Bientôt, Thomas a dirigé des sessions de formation du groupe Hakkasan à travers le pays, et ses équipes ont répondu à son approche. «Ma séance préférée était au Texas», se souvient Thomas. “Des chapeaux de cowboy partout! J’ai fini par obtenir une très bonne réponse. »

Lorsque la pandémie a frappé et que Thomas a été congédié du groupe Hakkasan, elle a décidé de lancer sa propre entreprise de pleine conscience, CORE Body | Esprit. Il a ouvert en mai 2020 et propose de tout, des séances de danse expressive et de musculation aux cours de yoga avec du vin (parfois dans un vignoble), qui incluent des participants sirotant diverses asanas. Ses compétences ont été recherchées: Thomas a été «guide yogi» cette année Conférence sur les boissons Full Circle et a également pris la parole lors d’un panel de sensibilisation à la santé mentale lors de la conférence SommCon de cette année. Bien que sa plate-forme soit inspirée de son expérience dans le monde des boissons, Thomas dit que ses leçons sont conçues pour un public plus large.

«Ce n’est pas seulement pour l’hospitalité», dit Thomas. «La pleine conscience est pour tout le monde.»

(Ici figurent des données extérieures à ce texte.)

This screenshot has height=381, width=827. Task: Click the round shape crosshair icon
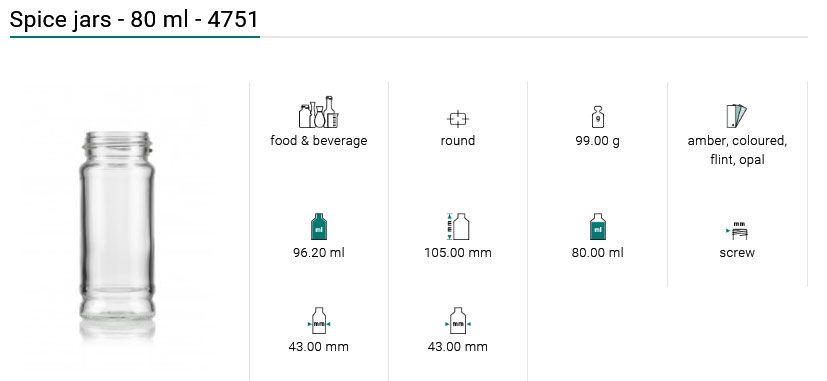458,119
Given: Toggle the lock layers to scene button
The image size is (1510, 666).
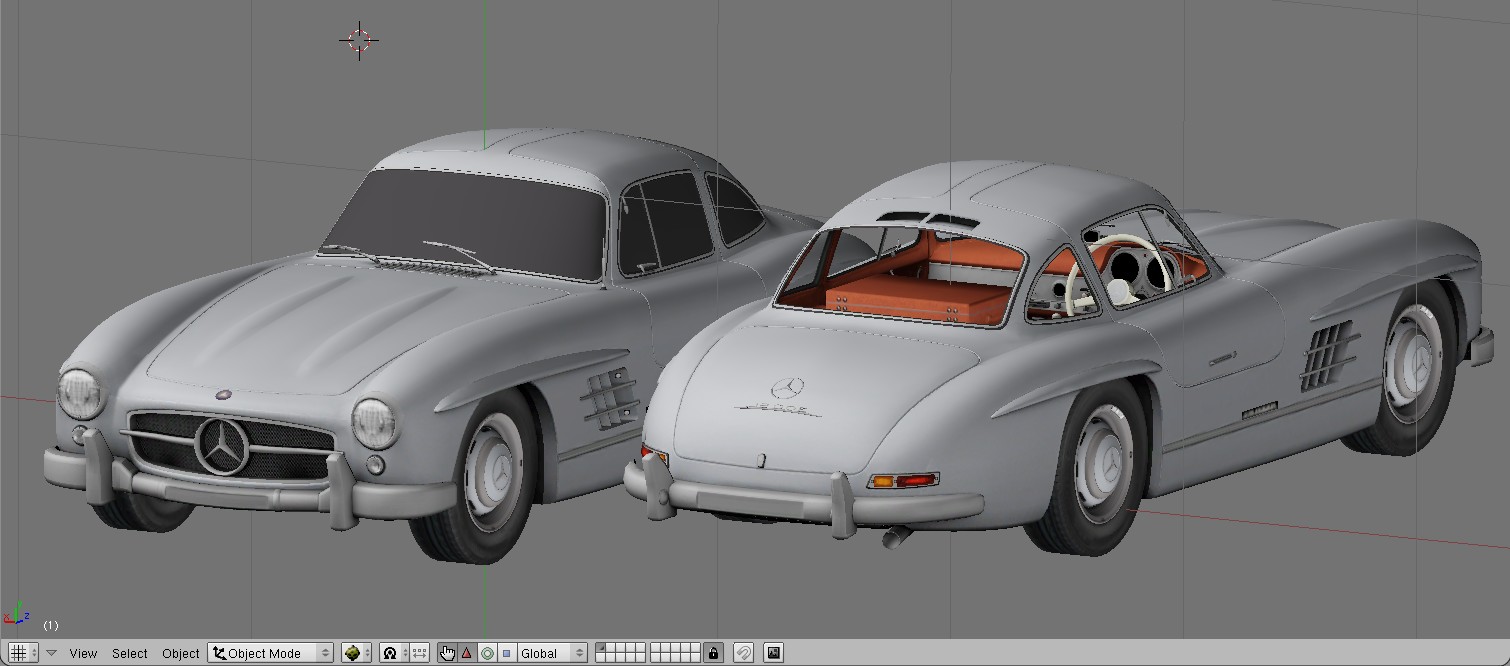Looking at the screenshot, I should [x=714, y=653].
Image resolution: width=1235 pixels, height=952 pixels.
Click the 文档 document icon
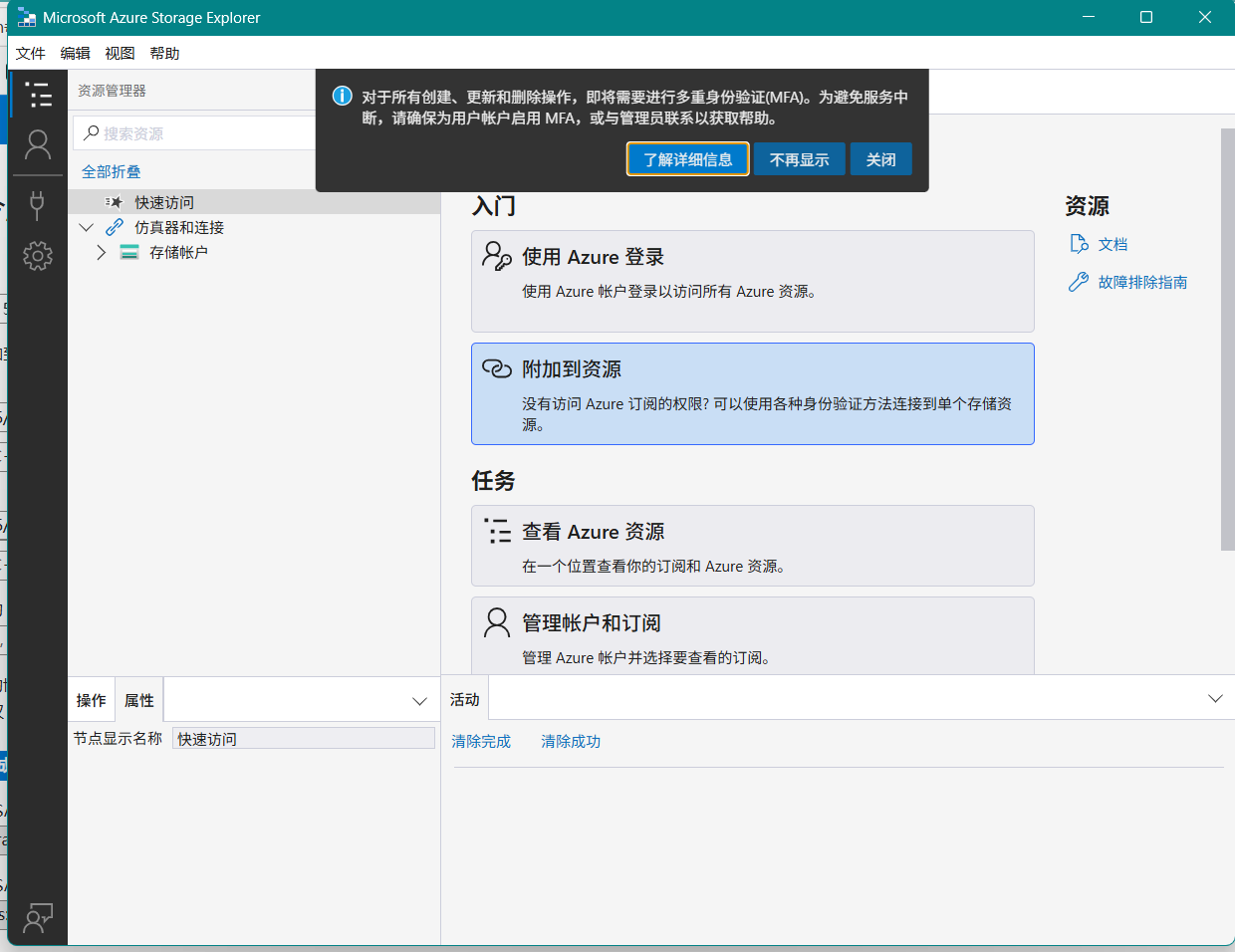[1079, 244]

Amie Ward. Photo gracieuseté d’Amie Ward.

Amie Ward, barman et fondatrice de Le Healthtender

Amie Ward veut que les barmans commencent à se considérer comme des athlètes d’endurance. «Ils sont derrière le bar huit à douze heures par jour, et ils ne nourrissent pas leur corps de cette façon», dit Ward. «Ils ne participent pas à la récupération active comme le ferait un athlète.»

La pensée de Ward vient d’une double expérience dans le sport et le barman. Un coach de santé certifié ACE qui détient un baccalauréat et une maîtrise en kinésiologie, Ward a également tendu le barreau pendant des années – et a vu comment l’industrie peut détruire des corps. En conséquence, elle a fondé Le Healthtender, un service de consultation qui aide les barmans à retrouver et à rester en bonne santé, en 2016. Aujourd’hui, Ward travaille régulièrement avec une quarantaine de clients.

Les barmans ont besoin de séances d’entraînement de base spécifiques, d’exercices d’équilibre et d’astuces de récupération adaptées à leurs besoins, explique Ward. «Vous avez des puits [behind the bar] qui vous coupent les genoux et vous forcent à tanguer en avant, provoquant un désalignement dans le bas du dos », dit-elle. «Il y a un pli excessif des épaules, parce que vous devez vous pencher en travers du bar et parler à vos invités. [If] vos pieds sont foirés, tout ce qui arrive à vos pieds pivote le corps vers vos hanches, puis vers vos épaules. Tout est connecté. »

Même quelque chose d’aussi simple que de crier des commandes dans un bar bruyant pendant des heures peut faire des ravages. «J’ai fini par souffler mes cordes vocales et j’ai dû subir une intervention chirurgicale il y a quelques années», se souvient Ward. «Maintenant, j’apprends aux gens à parler par le diaphragme, pas par la gorge.»

Ward espère que son travail aidera à favoriser une compréhension parmi les barmans – et leurs employeurs – que la santé est aussi importante que le résultat net. «C’est une population absolument unique qui a un ensemble très spécifique de facteurs de risque», dit-elle. «L’industrie ne peut plus l’ignorer.»

Rachel Tepper Paley est un rédacteur et un éditeur de contenu gastronomique, de voyage et de style de vie basé à New York.